Sentí una animosidad instantánea hacia esos tres hermanos que habían hecho votos de amor y de pobreza, pero que se portaban como tiranos asesinos. Yo había oído hablar del Santo Oficio de la Inquisición y conocía el miedo que le tenía fray Antonio a ese inquisidor. Con frecuencia lo había oído lanzar improperios con respecto al trabajo que realizaban. Una vez, algo bebido, me dijo que los inquisidores eran los sabuesos de la Iglesia y que algunos tenían la rabia.

Me di cuenta de que tanto fray Juan como fray Antonio se sentían intimidados por los inquisidores. Por aquella época, yo no sabía cómo actuaban esos perros de la Iglesia, si intentarían caer sobre el fraile o si eran meramente matones. Permanecí acurrucado muy cerca con la mano en el cuchillo que llevaba debajo de la camisa.

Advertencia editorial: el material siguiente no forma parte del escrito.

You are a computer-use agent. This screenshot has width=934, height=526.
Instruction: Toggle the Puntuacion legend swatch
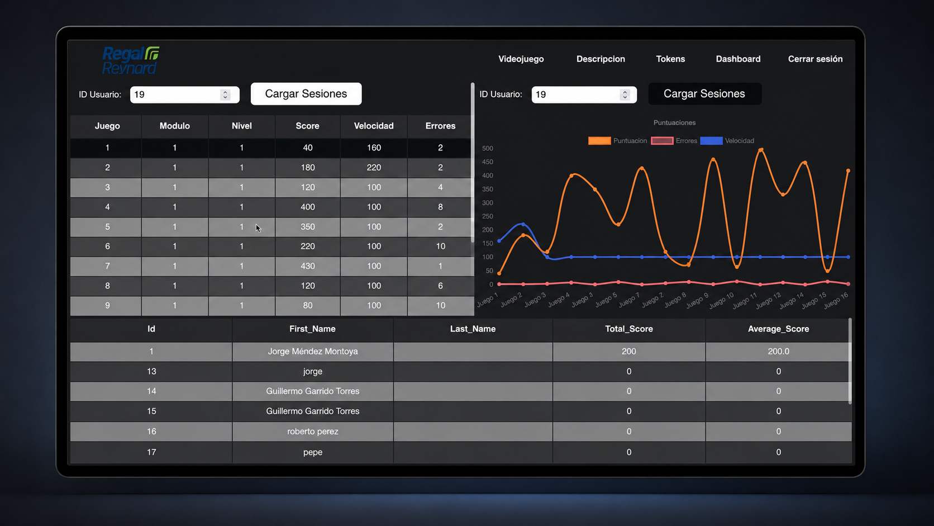point(599,141)
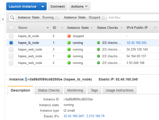Open the Monitoring tab

(75, 90)
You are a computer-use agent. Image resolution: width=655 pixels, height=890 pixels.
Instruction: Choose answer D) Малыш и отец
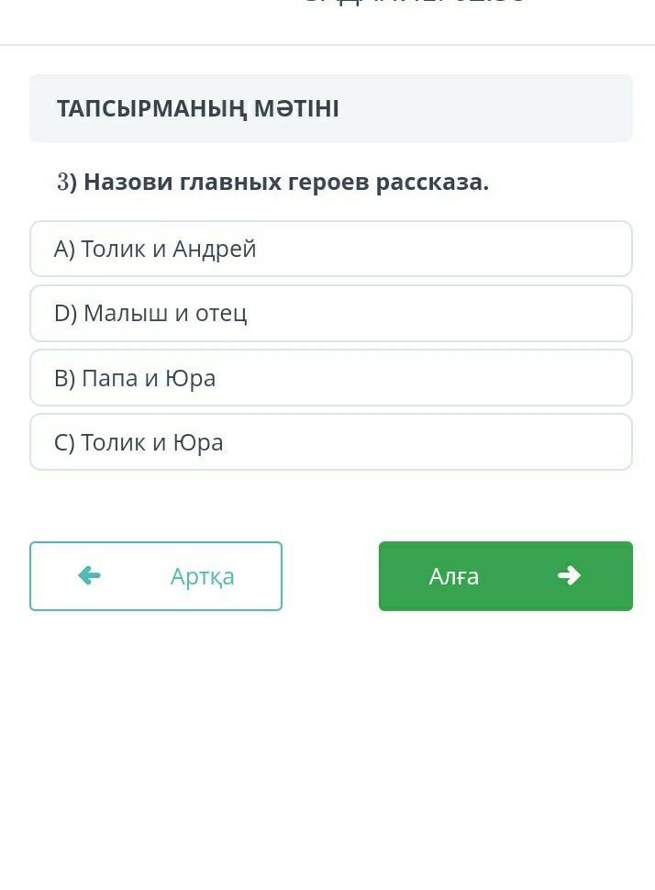330,313
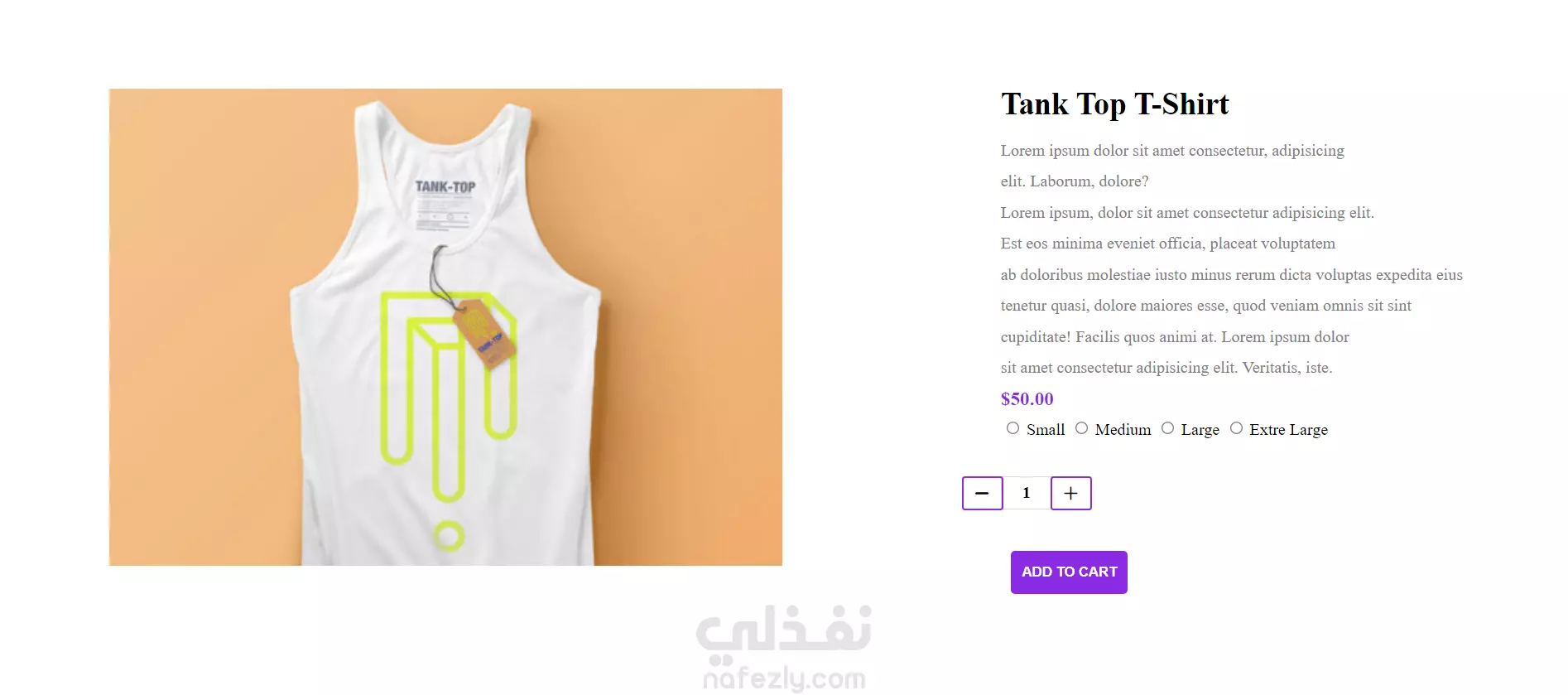Open the tank top product image

click(x=445, y=327)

El prior le indicó a fray Juan que se acercara para decirle algo en secreto, pero lo hizo en voz suficientemente alta como para que yo lo oyera.

—Fray Osorio nos envió una comunicación en la que nos informaba de que, al examinar a una mujer que había sufrido torturas, descubrió una señal del demonio que es de gran interés para el Santo Oficio.

—¿En qué consiste? —preguntó fray Juan.

—¡En la teta de una bruja!

El joven fraile se quedó boquiabierto y fray Antonio me miró para comprobar si yo estaba escuchando. Al ver que así era, fray Antonio anunció en seguida que debíamos continuar nuestro viaje.